This clinical trial is focused on studying treatments for acute lymphoblastic leukemia in children and adolescents. The study aims to explore the effectiveness of different treatment strategies to improve outcomes for patients with this type of cancer. The trial involves several medications, including Oncaspar (pegaspargase), BLINCYTO (blinatumomab), Erwinase (crisantaspase), and other chemotherapy drugs such as prednisolone, etoposide, bortezomib, methotrexate, cyclophosphamide, vincristine, ifosfamide, cytarabine, doxorubicin, fludarabine, mercaptopurine, and tioguanine. Some patients will receive a placebo as part of the study.
The purpose of the study is to determine if adding certain medications or changing the treatment schedule can improve the chances of staying cancer-free for longer periods. The study will compare different groups of patients who receive various combinations of these treatments. For example, one group will receive additional therapy with the drug bortezomib during a phase called consolidation, while another group will receive blinatumomab as part of their treatment plan. The study will also look at whether extending the treatment phase and increasing doses of certain drugs like cyclophosphamide, cytarabine, and 6-mercaptopurine can improve outcomes.
Participants in the study will follow a treatment plan that includes receiving medications through injections or infusions, and some drugs may be taken orally. The study will monitor the participants over time to see how well the treatments work and to check for any side effects. The goal is to find the best treatment approach for children and adolescents with acute lymphoblastic leukemia to improve their chances of recovery and long-term health.
1joining the study
Upon joining the study, the patient will be assessed to confirm eligibility based on the diagnosis of acute lymphoblastic leukemia or related conditions.
The patient must be under 18 years of age and have provided written consent for participation.
2induction phase
The induction phase involves initial treatment to reduce leukemia cells. Medications such as prednisolone (oral) and vincristine (intravenous) are administered.

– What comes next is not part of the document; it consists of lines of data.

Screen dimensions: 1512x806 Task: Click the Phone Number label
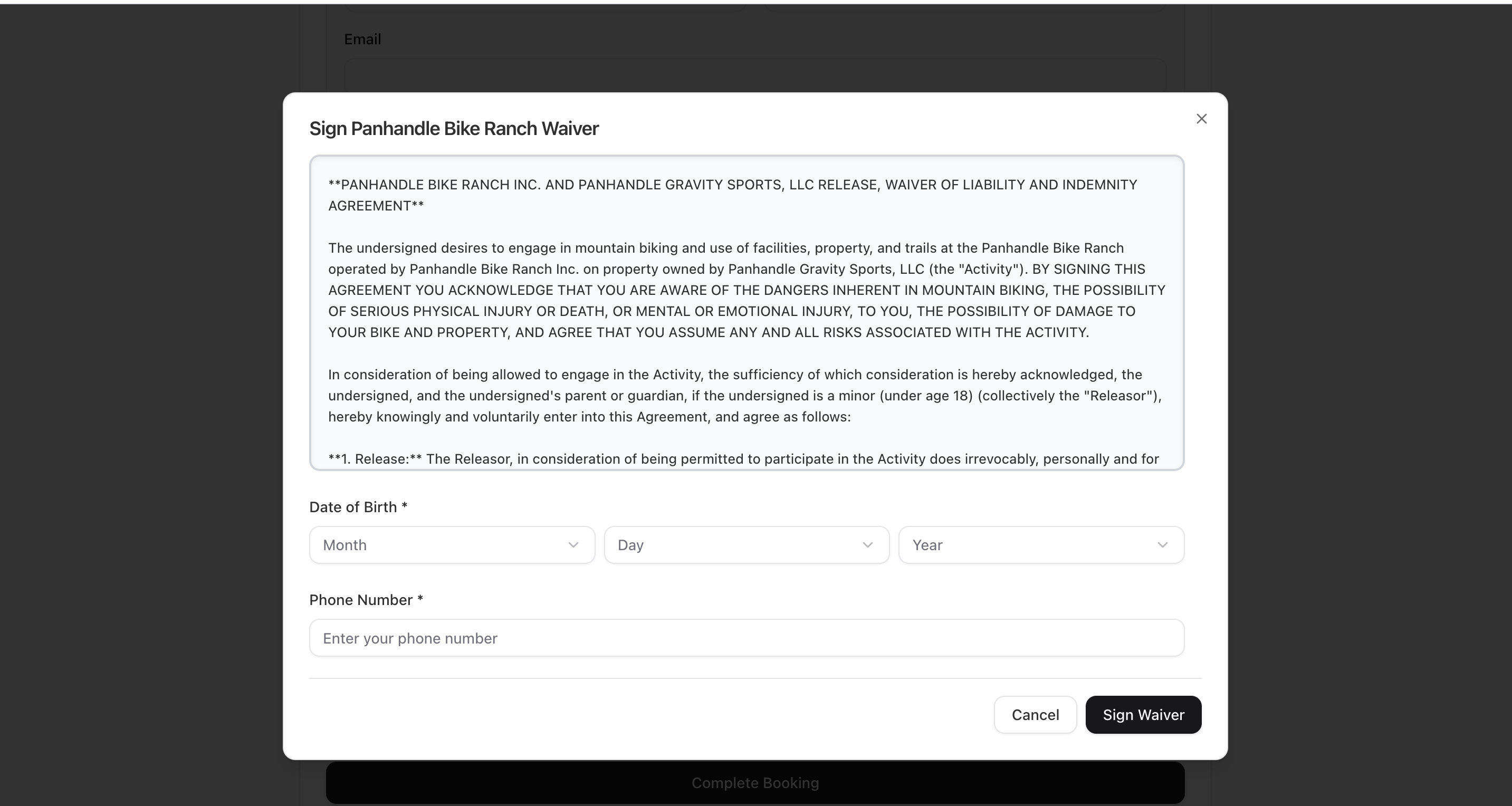365,600
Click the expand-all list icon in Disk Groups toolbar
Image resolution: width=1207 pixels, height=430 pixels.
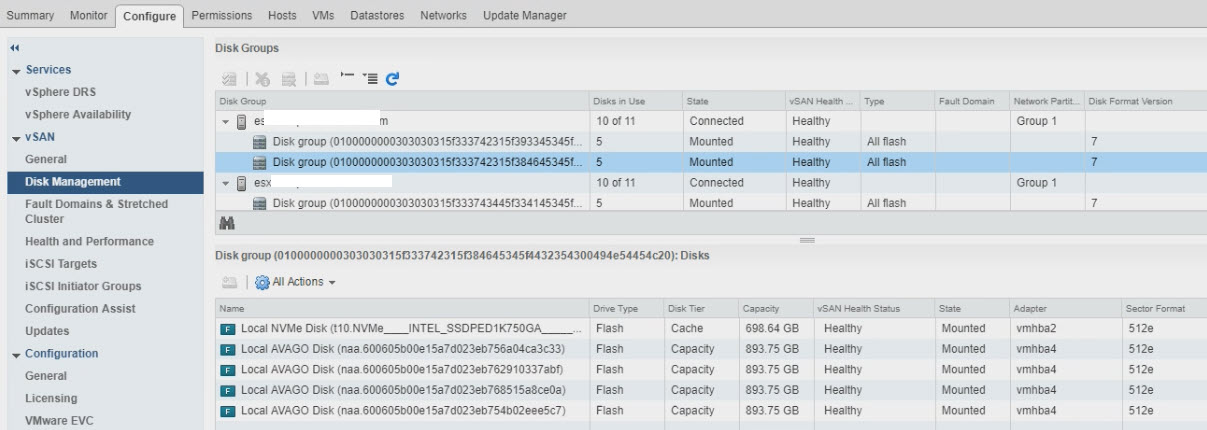(x=370, y=79)
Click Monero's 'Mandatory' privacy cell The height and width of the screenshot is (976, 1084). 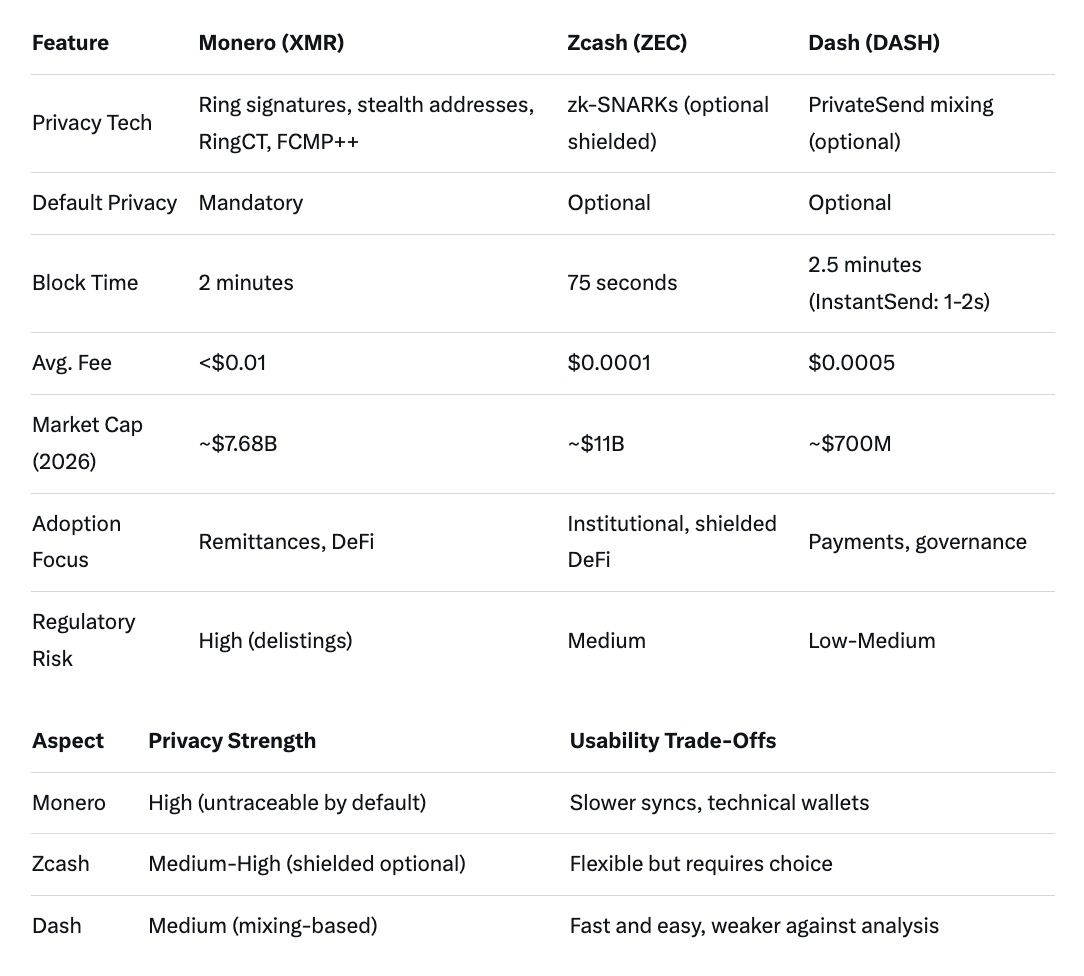point(251,203)
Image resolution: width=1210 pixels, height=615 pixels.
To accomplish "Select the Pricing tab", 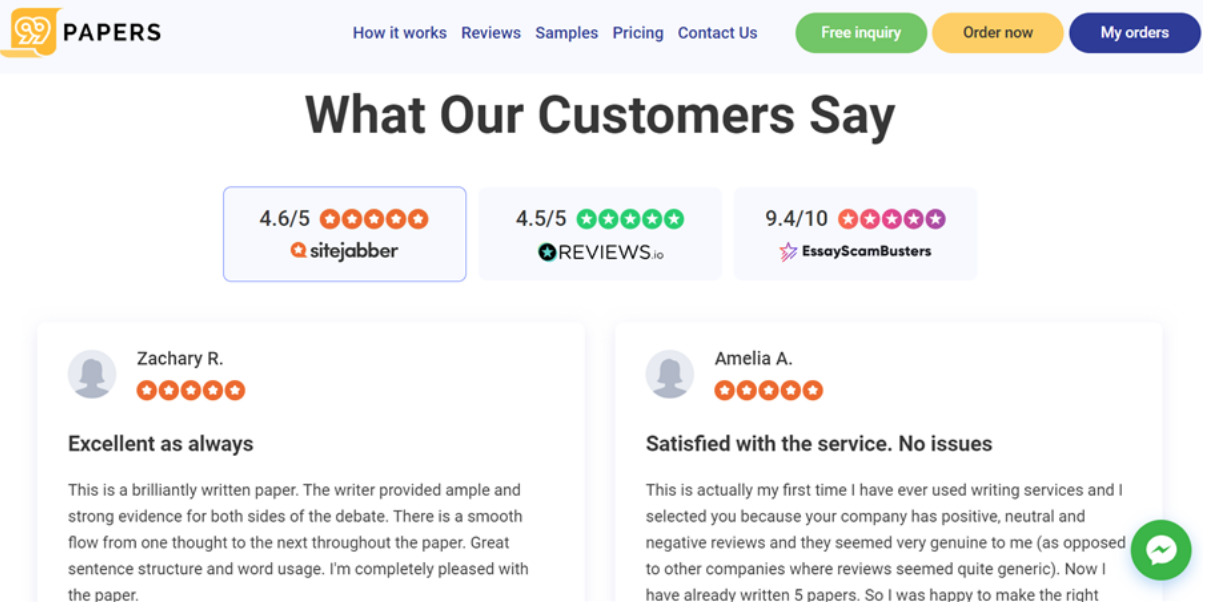I will (637, 32).
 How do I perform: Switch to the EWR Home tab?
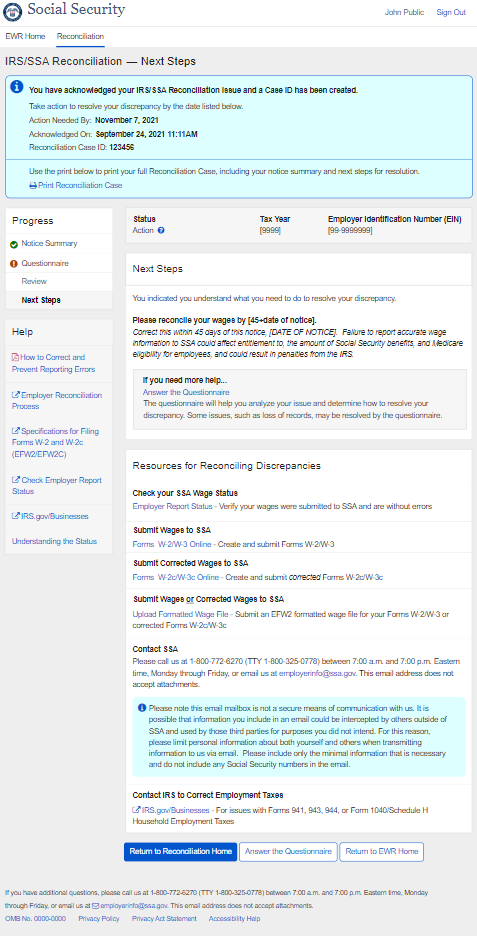[25, 36]
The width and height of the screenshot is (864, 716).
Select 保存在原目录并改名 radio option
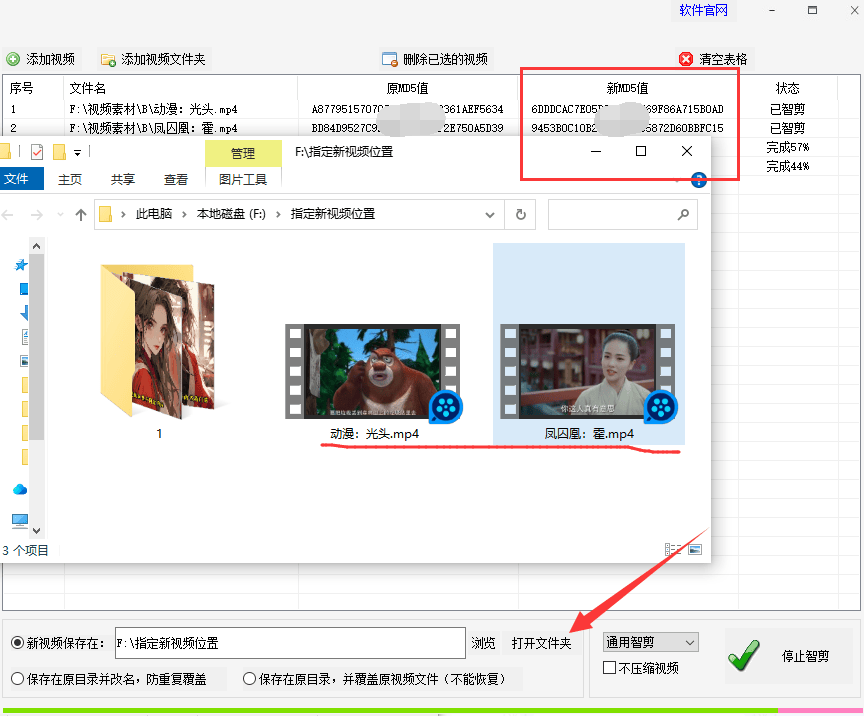tap(17, 679)
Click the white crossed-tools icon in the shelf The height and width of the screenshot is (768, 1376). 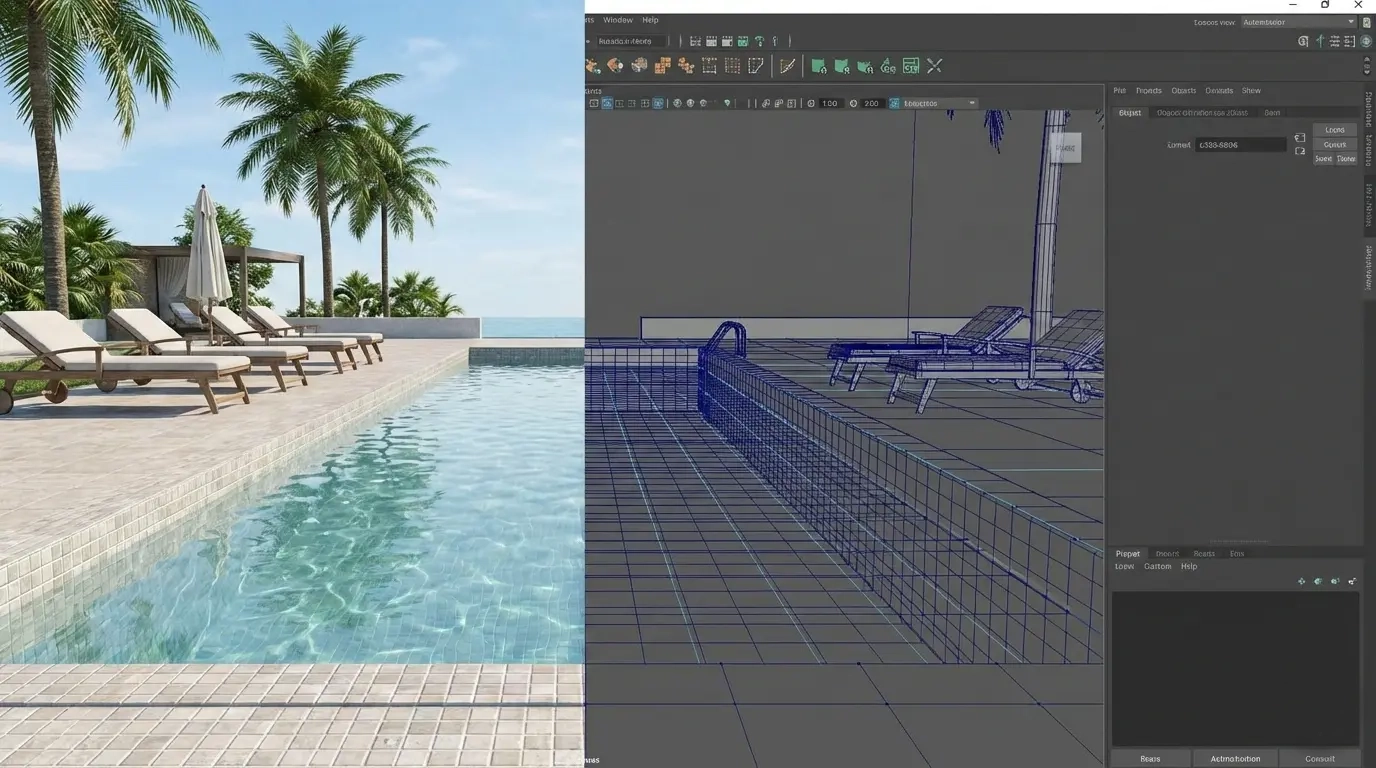(x=934, y=66)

The goal is to achieve remission, where no leukemia cells are detectable.
3consolidation phase
During the consolidation phase, treatment aims to eliminate any remaining leukemia cells. This phase may include medications like methotrexate (intravenous) and cytarabine (intravenous).
The duration and specific medications depend on the patient’s response to the induction phase.
4randomization and additional therapy
Patients are randomized to receive additional therapy based on their risk category. High-risk patients may receive blinatumomab (intravenous infusion) for 28 days per cycle.
Intermediate-risk patients may receive one cycle of blinatumomab as post-reintensification therapy.
5maintenance phase
The maintenance phase involves lower-intensity treatment to prevent relapse. Medications such as mercaptopurine (oral) and methotrexate (oral) are used.
This phase continues for an extended period, often lasting several months to years.
6follow-up and monitoring
Regular follow-up appointments are scheduled to monitor the patient’s health and detect any signs of relapse.
The frequency of visits and tests will be determined by the healthcare team based on the patient’s progress.
Who Can Join the Study?
The patient must have been newly diagnosed with acute lymphoblastic leukemia. From 1st September 2023 onwards, only those with a T-cell phenotype are eligible.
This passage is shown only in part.